My question is: is their a way for me to access the zipped file's information (and to further extent it's contents) without having to unzip the files, do the search, re-zip the files? that seems like too much work to unzip one hundred or more files if only 1 or 2 fall in your date range.
You should add a timestamp to the filename of each zipped file.
In general, when you zip a file you're putting the actual data of the file into a format that is unreadable. Most zipping algorithms (keep in mind that there are very many) work on a very bit-hacky level, which is why you really need to unzip the files to get your original data out. (There's no such thing as a free lunch.)

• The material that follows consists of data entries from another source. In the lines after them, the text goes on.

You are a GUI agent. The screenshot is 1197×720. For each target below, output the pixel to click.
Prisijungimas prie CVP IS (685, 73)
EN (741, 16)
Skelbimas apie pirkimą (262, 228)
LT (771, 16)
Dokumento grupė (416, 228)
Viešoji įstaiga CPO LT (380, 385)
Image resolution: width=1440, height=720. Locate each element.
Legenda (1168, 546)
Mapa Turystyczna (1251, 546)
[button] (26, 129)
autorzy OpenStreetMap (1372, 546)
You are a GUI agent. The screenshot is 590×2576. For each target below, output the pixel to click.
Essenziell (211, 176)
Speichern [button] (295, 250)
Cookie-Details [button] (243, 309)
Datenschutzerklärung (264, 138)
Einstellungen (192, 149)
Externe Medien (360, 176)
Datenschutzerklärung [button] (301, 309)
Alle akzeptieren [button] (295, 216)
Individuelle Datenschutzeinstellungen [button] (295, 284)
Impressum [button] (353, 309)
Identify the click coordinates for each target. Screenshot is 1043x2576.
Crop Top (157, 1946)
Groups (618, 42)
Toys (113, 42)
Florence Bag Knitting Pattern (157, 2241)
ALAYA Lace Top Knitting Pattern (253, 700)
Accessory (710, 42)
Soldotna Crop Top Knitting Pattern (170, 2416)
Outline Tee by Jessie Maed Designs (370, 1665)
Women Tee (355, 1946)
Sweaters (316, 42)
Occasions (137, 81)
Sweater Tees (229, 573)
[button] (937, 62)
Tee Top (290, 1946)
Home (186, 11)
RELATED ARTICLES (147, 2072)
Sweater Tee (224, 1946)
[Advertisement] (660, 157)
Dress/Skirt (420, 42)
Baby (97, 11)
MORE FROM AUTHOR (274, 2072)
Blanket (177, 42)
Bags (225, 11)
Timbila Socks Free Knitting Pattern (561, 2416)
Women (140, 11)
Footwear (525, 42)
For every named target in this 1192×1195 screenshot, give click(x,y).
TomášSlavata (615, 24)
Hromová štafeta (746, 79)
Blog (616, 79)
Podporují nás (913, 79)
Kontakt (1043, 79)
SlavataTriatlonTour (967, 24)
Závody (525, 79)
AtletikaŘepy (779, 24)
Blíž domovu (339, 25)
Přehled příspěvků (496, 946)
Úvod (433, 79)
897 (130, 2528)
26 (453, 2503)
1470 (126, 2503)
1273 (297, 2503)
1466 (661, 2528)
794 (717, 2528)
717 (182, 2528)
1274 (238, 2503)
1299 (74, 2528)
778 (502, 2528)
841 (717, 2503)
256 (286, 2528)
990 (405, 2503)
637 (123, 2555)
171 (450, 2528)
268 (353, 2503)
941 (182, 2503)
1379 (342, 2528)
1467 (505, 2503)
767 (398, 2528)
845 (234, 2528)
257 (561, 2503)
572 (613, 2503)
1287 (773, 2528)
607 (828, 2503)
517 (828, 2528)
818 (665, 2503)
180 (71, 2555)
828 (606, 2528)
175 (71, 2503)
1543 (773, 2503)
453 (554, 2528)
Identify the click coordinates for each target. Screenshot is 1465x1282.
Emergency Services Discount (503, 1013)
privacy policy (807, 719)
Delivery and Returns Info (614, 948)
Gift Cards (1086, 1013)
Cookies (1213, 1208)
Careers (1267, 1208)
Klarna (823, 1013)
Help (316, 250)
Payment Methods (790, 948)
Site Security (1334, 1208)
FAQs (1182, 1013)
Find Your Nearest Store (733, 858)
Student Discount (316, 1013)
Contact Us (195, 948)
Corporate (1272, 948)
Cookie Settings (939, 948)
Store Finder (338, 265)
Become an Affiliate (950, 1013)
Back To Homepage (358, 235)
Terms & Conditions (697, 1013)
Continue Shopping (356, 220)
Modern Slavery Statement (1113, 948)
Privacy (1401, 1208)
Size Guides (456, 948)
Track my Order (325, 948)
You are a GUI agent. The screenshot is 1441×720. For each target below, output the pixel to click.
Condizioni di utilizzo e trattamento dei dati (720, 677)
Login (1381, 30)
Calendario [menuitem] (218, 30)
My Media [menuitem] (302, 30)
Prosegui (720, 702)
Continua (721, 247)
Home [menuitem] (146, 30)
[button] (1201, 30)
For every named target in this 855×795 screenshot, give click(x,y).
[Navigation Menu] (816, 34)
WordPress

Luckily though, a file is not just a file! Because you're totally right, having to read a file to do things with it would be terrible! Imagine having to search a file system if you had to read each file to figure out where in the directory it was.
There are a number of ways to access the metadata associated with your file depending on what exact system you're on. For instance, in unix-style machines using the command ls -l will get you the last edited information.
That said, log files usually have names that start with a timestamp for this exact reason. If you want to keep your filenames pretty though, going through the last-edited date is probably the way to go.
A good zip library (e.g. SharpZipLib) ought to allow you to iterate over the files contained in the archive without extracting them. This will allow you to query the associated file dates. For example, using the aforementioned SharpZipLib, you would just need to inspect the DateTime property of the ZipEntry objects contained in the archive.

Is it possible decompress a zip file while maintaining hierarchy using just .NET or some other built-in Windows API?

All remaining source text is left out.